Will you accept your “Call of Duty?”
Thinking it was some advertisement for the latest Modern Warfare game and mind you, I still haven’t played the last two Call of Duty games because my rig is in storage on the opposite coast, I decide to open the email. I was going to wallow in some self pity at the pathetic fact that it still may be a while before I play the last two installments because being a grown up with responsibilities and relaunching a website has taken up a huge chunk of my time.
Only the email doesn’t bring me sadness, but joy because what I got was not an ad but a reader’s review for Act Of Valor!
I’m personally psyched to see this movie because well, I’m kind of a black ops junkie hence why I have been giving the upcoming film a lot of love on the site lately.
Apparently there was some stealth screening here in NYC last week.
Our spy “Mr. Clean” (who we haven’t seen in a hot minute) was at that screening and here is what he had to say:
**WARNING: SPOILERS AHEAD**
Hey Latino Review folks. I’m a big “Apocalypse Now” and Laurence Fishburne fan, so I often go by the handle “Mr. Clean”. Let me start off by saying, I’ve been a fan of your site for quite some time and absolutely love revamp. Been awhile since I’ve seen an early fan review on there, so I figured I’d help you guys start 2012 off right with my thoughts on a movie coming out in just a few weeks, “Act of Valor”. I got an invite to attend an early screening of this on a rainy night a few days back with a small audience. In fact the theater was halfway full, but I guess the bad weather didn’t help. Didn’t really matter because the audience I saw this with, really got into this movie as did I.
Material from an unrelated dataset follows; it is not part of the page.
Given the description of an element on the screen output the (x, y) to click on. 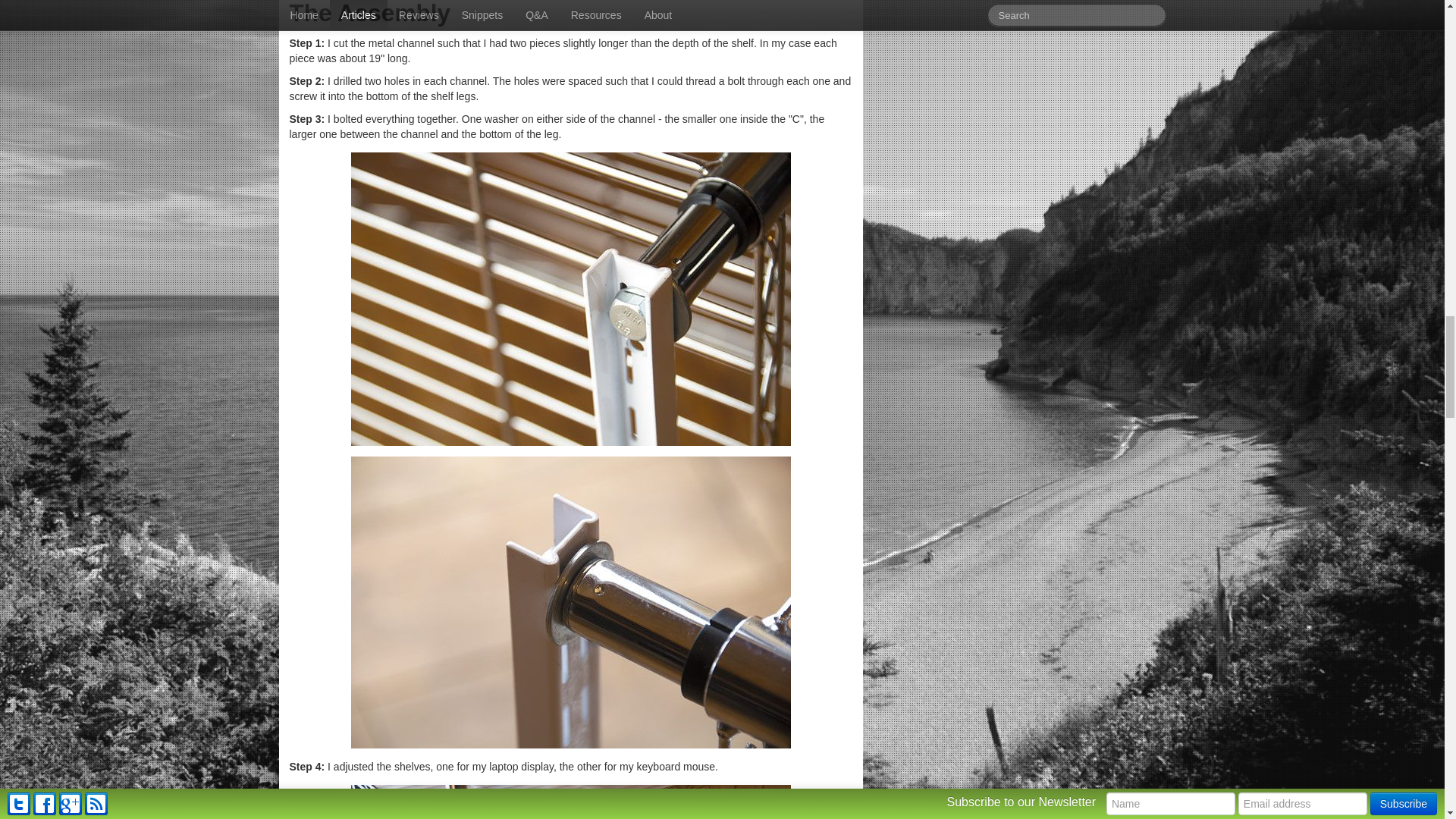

I knew of “Act of Valor” as only “that Call of Duty movie”, even though it has nothing to do with that popular video game series. In fact, the film should be applauded for making no attempts to glorify war. I didn’t know what I was getting myself into when a buddy of mine invited me to the screening and initially felt it was just more propaganda for the military disguised as an action movie. The movie opens with what felt like a two minute infomercial as the directors discuss on camera how they shot the film and why they chose active duty Navy SEALs as their lead actors. This induced eye rolling from me for a bit, especially when the movie actually begins with some narration from an unseen character speaking in a hideous monotone. All of my apprehension faded once we got into the actual plot.
The filmmakers initially throw the names of the various SEAL team members at us in a fashion using onscreen graphics that feels like a videogame. It’s tough to keep track of their names, but the story is centered on the two team leaders, one of which is about to have his first child. There’s a nice moment where the team spends their last night with their families at a beach barbecue before shipping out the next morning. Their mission is to rescue an undercover intelligence operative played by Rosalyn Sanchez whose cover has been blown and is being held captive at a compound in Latin America.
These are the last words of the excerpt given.